Aurora University Launches Betty Parke Tucker Center for Neurodiversity to Support College Students on the Autism Spectrum | November 2, 2021


Aurora University Launches Betty Parke Tucker Center for Neurodiversity to Support College Students on the Autism Spectrum

First-of-its kind, newly constructed residence hall will incorporate sensory supportive features designed specifically for college students with autism spectrum disorderNovember 02, 2021 09:10 AM Eastern Daylight Time

AURORA, Ill.–(BUSINESS WIRE)–Aurora University today announced the new Betty Parke Tucker Center for Neurodiversity to support students on the autism spectrum as they earn their college degrees and take their first steps toward launching their careers. The center will house AU’s Pathways Program for college-capable students with autism spectrum disorder (ASD) and include a first-of-its-kind, newly constructed residence hall with sensory supportive features designed specifically for college students with ASD. The residence hall will house both neurodiverse and neurotypical students as part of the university’s effort to integrate students with autism into campus life.
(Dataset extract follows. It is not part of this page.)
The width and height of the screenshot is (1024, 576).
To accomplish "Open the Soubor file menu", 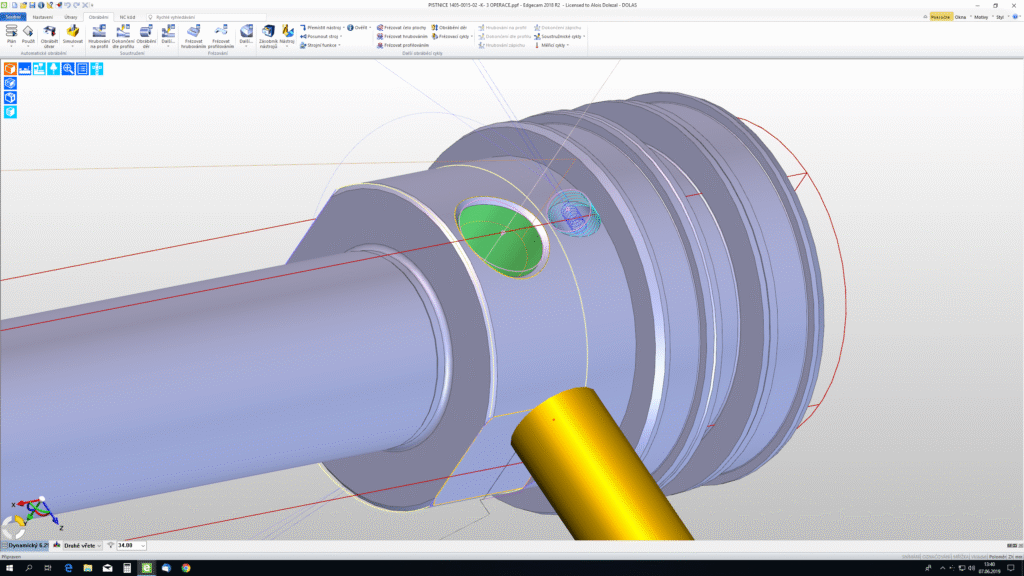I will [x=13, y=17].
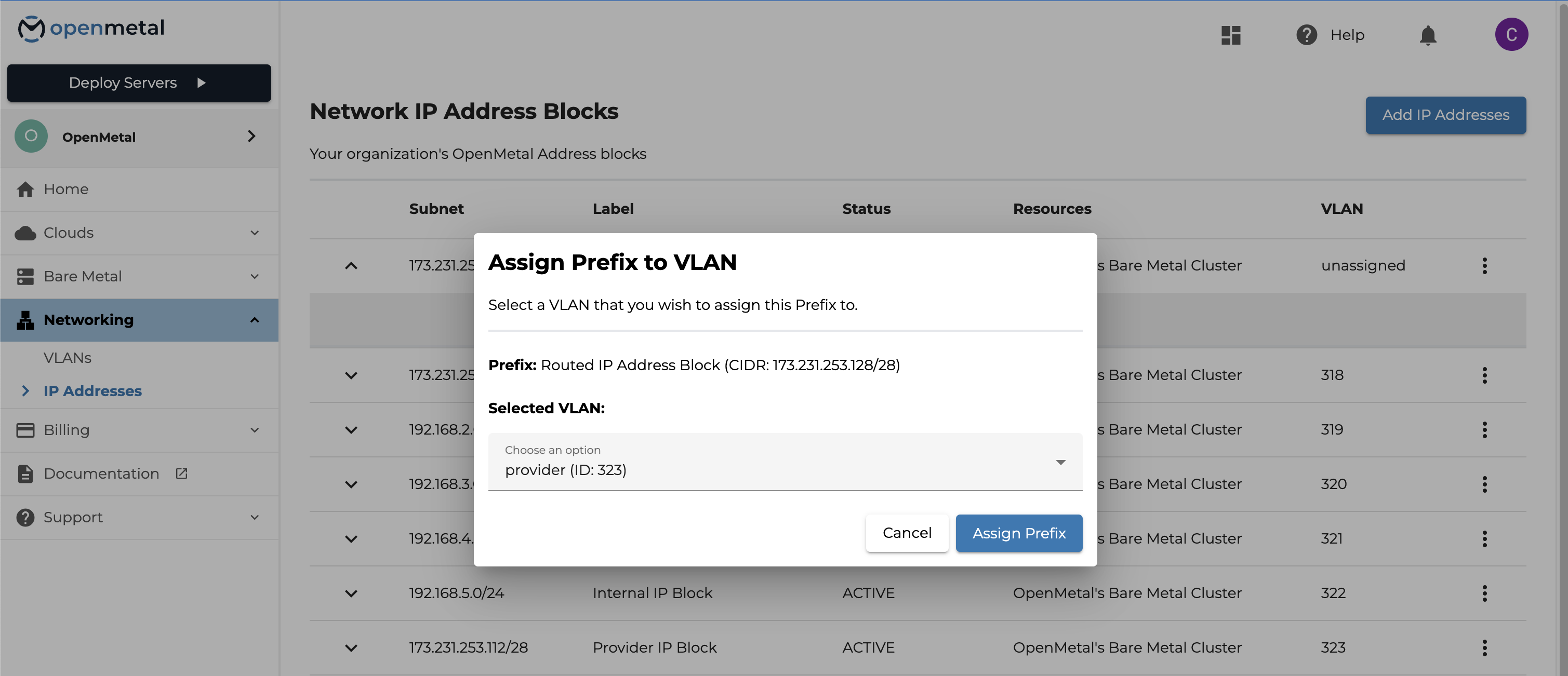Open the Documentation external link
This screenshot has height=676, width=1568.
(x=102, y=474)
“These young people have so much to share and contribute. We know that when provided with the right support, the right environment, the right encouragement, college-capable students on the spectrum will earn their degrees and take meaningful roles in society and productive roles in the workplace.”Tweet this

AU will welcome its first class of college freshmen and transfer students on the autism spectrum into the Pathways Collegiate Program for the 2022-2023 academic year, and applications are already underway.

“We are thrilled to be one of the first universities in the nation to welcome college-capable students on the spectrum to a fully immersive campus experience that will help them reach their potential in their studies and their careers,” said AU President Rebecca L. Sherrick. “These young people have so much to share and contribute. We know that when provided with the right support, the right environment, the right encouragement, college-capable students on the spectrum will earn their degrees and take meaningful roles in society and productive roles in the workplace.”
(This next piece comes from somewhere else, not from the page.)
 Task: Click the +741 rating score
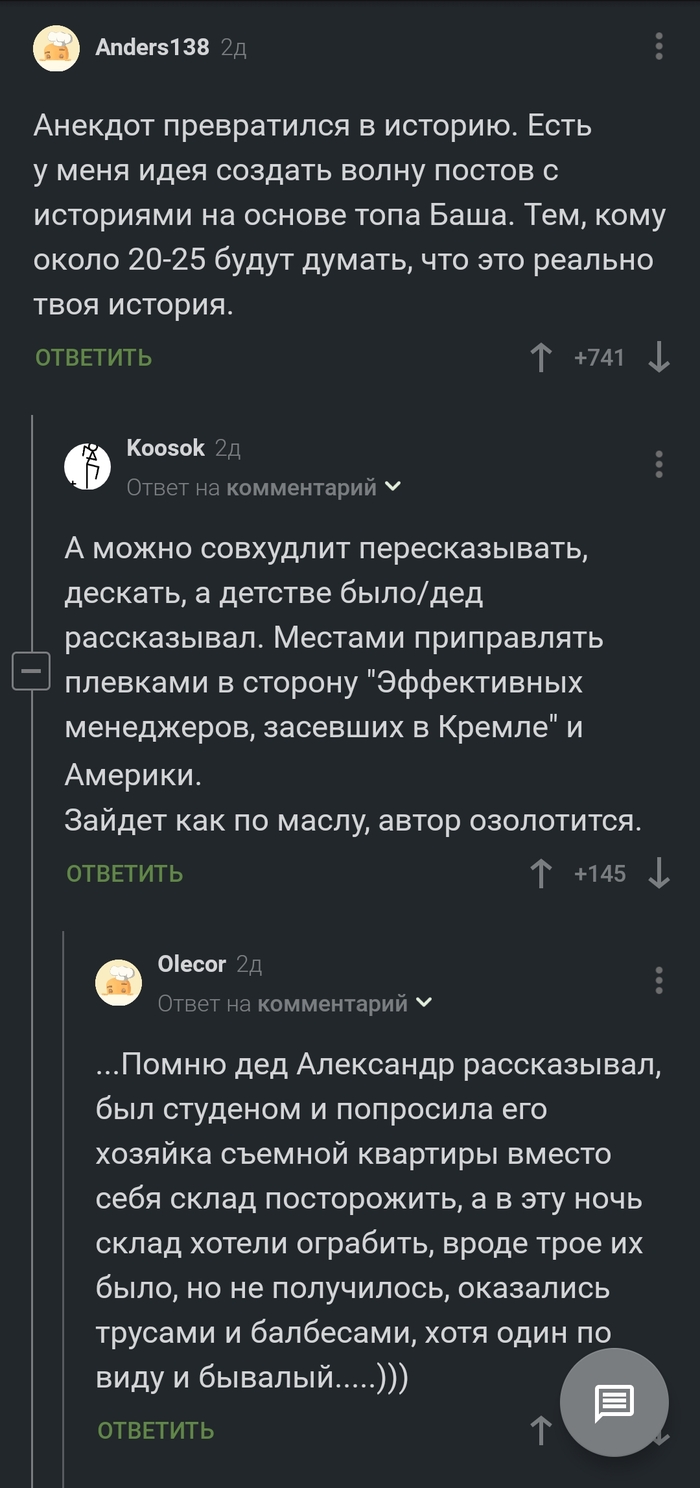tap(600, 356)
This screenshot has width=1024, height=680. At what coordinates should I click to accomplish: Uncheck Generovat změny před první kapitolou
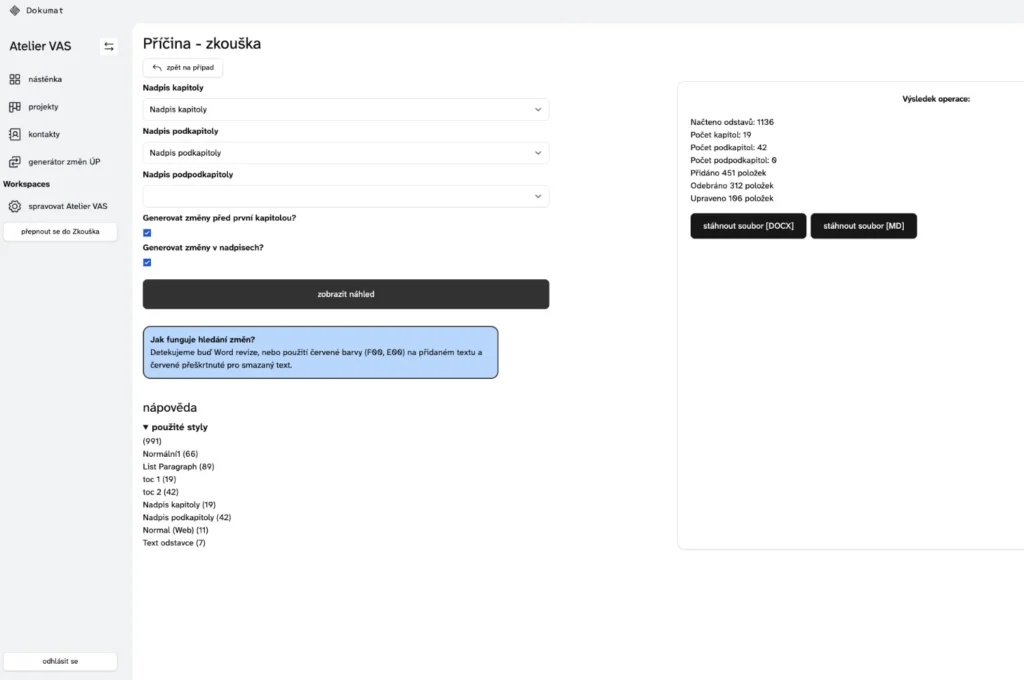147,233
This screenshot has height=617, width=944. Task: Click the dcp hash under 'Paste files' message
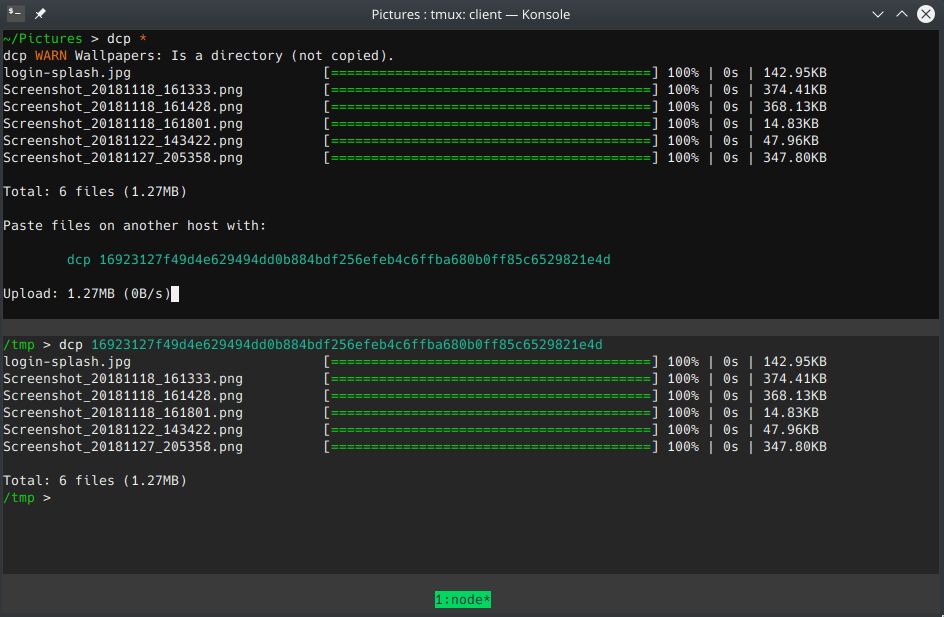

The Betty Parke Tucker Center for Neurodiversity was made possible by a $1.3 million gift from alumnus Don Tucker ’51 in memory of his late wife Betty Parke Tucker ’52. A graduate of Aurora College, Betty Parke Tucker devoted more than 40 years to the education community as an elementary teacher, guidance counselor, and school psychologist. She had a heart for students who didn’t adjust easily and made it her life’s work to help lift them up. The lead gift in her honor establishes a fund to support AU students with ASD and exemplifies her lifelong commitment to education and her belief that students facing challenges have the capacity to excel—provided educators create the right structure and support.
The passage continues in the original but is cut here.